Laboratory of Cellular Biophysics, The Rockefeller University, New York, NY, United States.
Laboratorio de Bioinformática, Biología Molecular y Desarrollos Tecnológicos, Laboratorios de Investigación y Desarrollo, Facultad de Ciencias y Filosofía, Universidad Peruana Cayetano Heredia, Lima, Peru.
Front Immunol. 2020 Sep 3;11:2008. doi: 10.3389/fimmu.2020.02008. eCollection 2020.
Coronavirus disease (COVID-19), caused by the virus SARS-CoV-2, is already responsible for more than 4.3 million confirmed cases and 295,000 deaths worldwide as of May 15, 2020. Ongoing efforts to control the pandemic include the development of peptide-based vaccines and diagnostic tests. In these approaches, HLA allelic diversity plays a crucial role. Despite its importance, current knowledge of HLA allele frequencies in South America is very limited. In this study, we have performed a literature review of datasets reporting HLA frequencies of South American populations, available in scientific literature and/or in the Allele Frequency Net Database. This allowed us to enrich the current scenario with more than 12.8 million data points. As a result, we are presenting updated HLA allelic frequencies based on country, including 91 alleles that were previously thought to have frequencies either under 5% or of an unknown value. Using alleles with an updated frequency of at least ≥5% in any South American country, we predicted epitopes in SARS-CoV-2 proteins using NetMHCpan (I and II) and MHC flurry. Then, the best predicted epitopes (class-I and -II) were selected based on their binding to South American alleles (Coverage Score). Class II predicted epitopes were also filtered based on their three-dimensional exposure. We obtained 14 class-I and four class-II candidate epitopes with experimental evidence (reported in the Immune Epitope Database and Analysis Resource), having good coverage scores for South America. Additionally, we are presenting 13 HLA-I and 30 HLA-II novel candidate epitopes without experimental evidence, including 16 class-II candidates in highly exposed conserved areas of the NTD and RBD regions of the Spike protein. These novel candidates have even better coverage scores for South America than those with experimental evidence. Finally, we show that recent similar studies presenting candidate epitopes also predicted some of our candidates but discarded them in the selection process, resulting in candidates with suboptimal coverage for South America. In conclusion, the candidate epitopes presented provide valuable information for the development of epitope-based strategies against SARS-CoV-2, such as peptide vaccines and diagnostic tests. Additionally, the updated HLA allelic frequencies provide a better representation of South America and may impact different immunogenetic studies.

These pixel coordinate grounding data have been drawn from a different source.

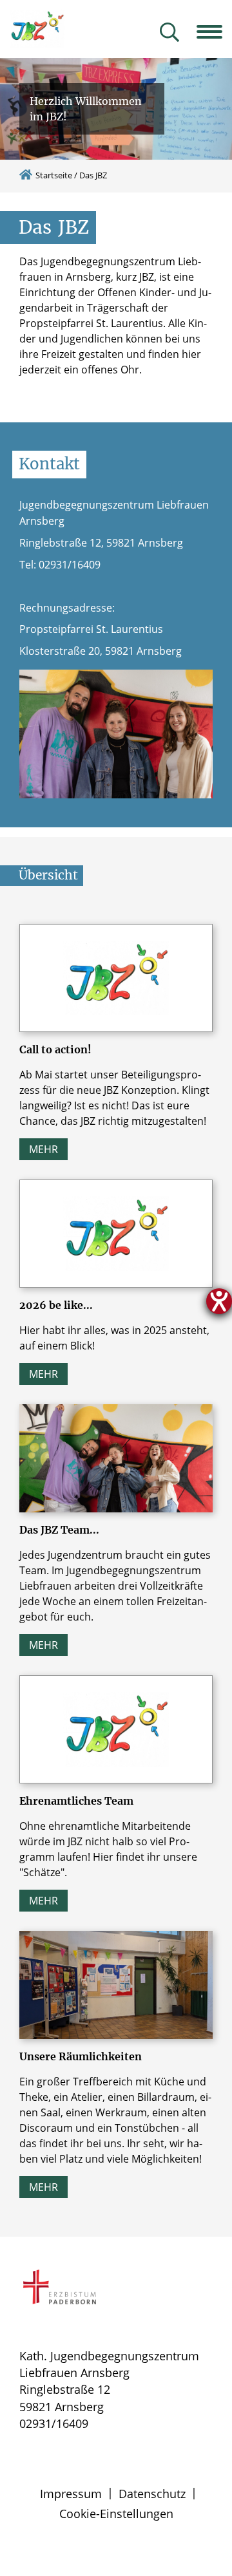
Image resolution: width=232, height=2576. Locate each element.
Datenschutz (152, 2493)
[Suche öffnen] (169, 33)
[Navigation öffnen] (214, 31)
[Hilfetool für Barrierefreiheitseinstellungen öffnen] (219, 1301)
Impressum (71, 2493)
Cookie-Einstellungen (116, 2513)
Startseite (53, 175)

截至 2020 年 5 月 15 日,由病毒 SARS-CoV-2 引起的冠状病毒病(COVID-19)已在全球范围内导致超过 430 万例确诊病例和 29.5 万人死亡。正在进行的控制大流行的努力包括开发基于肽的疫苗和诊断测试。在这些方法中,HLA 等位基因多样性起着至关重要的作用。尽管其重要性,但目前对南美的 HLA 等位基因频率的了解非常有限。在这项研究中,我们对文献中报道的南美人种 HLA 频率数据集进行了文献回顾,这些数据集可在科学文献中和/或在 Allele Frequency Net Database 中获得。这使我们能够用超过 1280 万个数据点丰富当前的情况。因此,我们根据国家/地区呈现更新的 HLA 等位基因频率,包括 91 个以前认为频率低于 5%或未知的等位基因。使用在任何南美人种中的频率至少≥5%的等位基因,我们使用 NetMHCpan(I 和 II)和 MHC flurry 预测 SARS-CoV-2 蛋白中的表位。然后,根据与南美人种的结合情况(覆盖评分)选择最佳预测表位(I 类和 II 类)。根据它们的三维暴露情况,还对 II 类预测表位进行了过滤。我们获得了 14 个 I 类和 4 个 II 类候选表位,这些表位具有实验证据(在免疫表位数据库和分析资源中报告),并且对南美的覆盖评分良好。此外,我们还提供了 13 个 HLA-I 和 30 个 HLA-II 新的候选表位,这些表位没有实验证据,包括 Spike 蛋白 NTD 和 RBD 区域高度暴露的保守区域中的 16 个 II 类候选表位。这些新的候选表位对南美的覆盖评分甚至比有实验证据的更好。最后,我们表明,最近发表的提出候选表位的类似研究也预测了我们的一些候选表位,但在选择过程中丢弃了它们,导致候选表位对南美的覆盖评分不理想。总之,提出的候选表位为针对 SARS-CoV-2 的基于表位的策略(如肽疫苗和诊断测试)的开发提供了有价值的信息。此外,更新的 HLA 等位基因频率更好地代表了南美洲,可能会影响不同的免疫遗传学研究。